La prospérité a réveillé le fil chez ceux qui l'avaient mis de côté. Quand on a les moyens, on reconstruit le caveau familial, on refait le jiapu, on retourne au village ancestral. Ce n'est pas un retour folklorique au passé ; c'est l'affirmation que le fil compte assez pour qu'on y consacre des ressources réelles.
Et puis il y a les écrans. Les mémoriaux numériques, les QR codes posés sur les tombes, les bougies virtuelles allumées depuis Shenzhen pour un grand-père enterré au Henan. Ces dispositifs choquent parfois en France (Vraiment, un QR code sur une tombe ?
). Mais cette gêne révèle surtout notre propre grille : elle suppose que le geste sacré devrait résister à la technique. Or si le fil est relationnel et non spirituel, le canal importe peu. Ce qu'on cherche, c'est le contact, pas la transcendance. Un message vocal envoyé au village pour annoncer la naissance d'un enfant à un grand-père défunt fait exactement ce que l'autel faisait : maintenir le fil.

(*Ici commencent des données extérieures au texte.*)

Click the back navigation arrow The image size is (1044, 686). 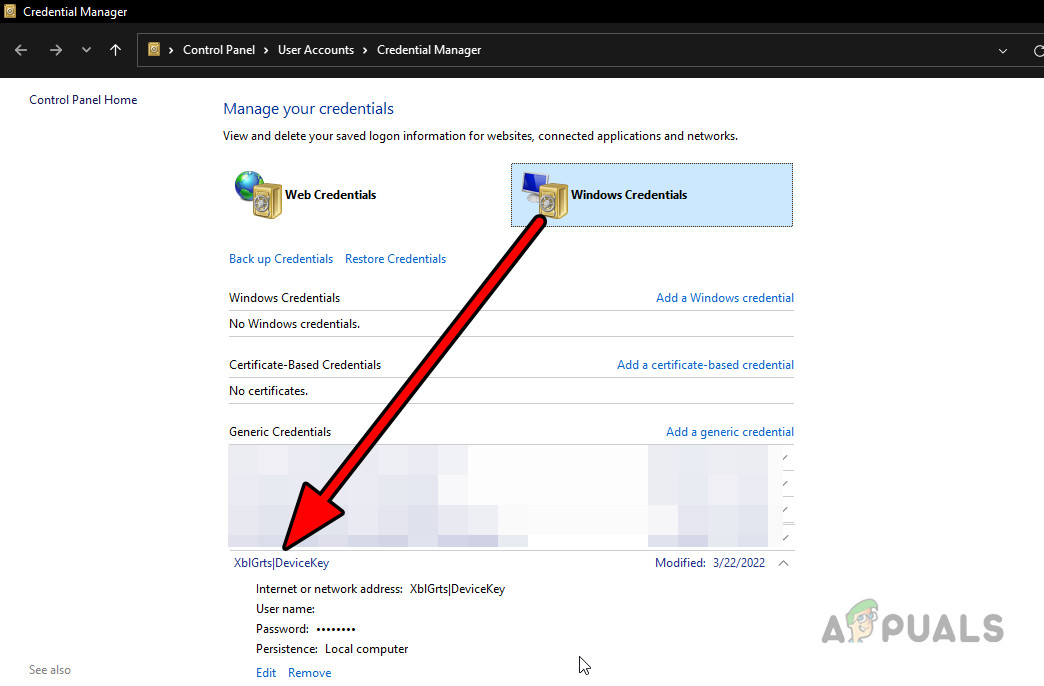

Tout cela coexiste avec des résistances, des fatigues, des silences. Les jeunes urbains chinois qui partent à l'étranger, qui repoussent le mariage, qui choisissent de ne pas avoir d'enfants ne sont pas seulement dans une révolte personnelle : ils négocient avec une grammaire qui a structuré leur famille pendant des siècles. Cette négociation est douloureuse, même quand elle est silencieuse. Elle se glisse dans les conversations, dans les visites qu'on espace, dans cette gêne diffuse à l'idée de « ne pas faire ce qu'il faudrait ».
Ce n'est pas un combat idéologique contre une tradition ; c'est une manière, parfois maladroite, parfois douloureuse, de continuer à parler la langue tout en y mettant ses propres mots.
C'est peut-être ça, au fond, qu'il faut comprendre. Le culte des ancêtres en Chine n'est pas une tradition qu'on choisit de garder ou d'abandonner. C'est une langue qu'on continue de parler, même quand on croit l'avoir oubliée. Elle affleure dans une phrase, dans un silence respectueux, dans un prénom qui aurait pu inscrire un enfant dans un fil de plusieurs siècles.
Elle est là, ossature invisible, en dessous des choix individuels et des transformations spectaculaires de la Chine contemporaine.
Elle pèse, elle porte, parfois les deux à la fois. Mais elle reste. Et tant qu'elle restera, on ne pourra pas vraiment comprendre la Chine sans elle.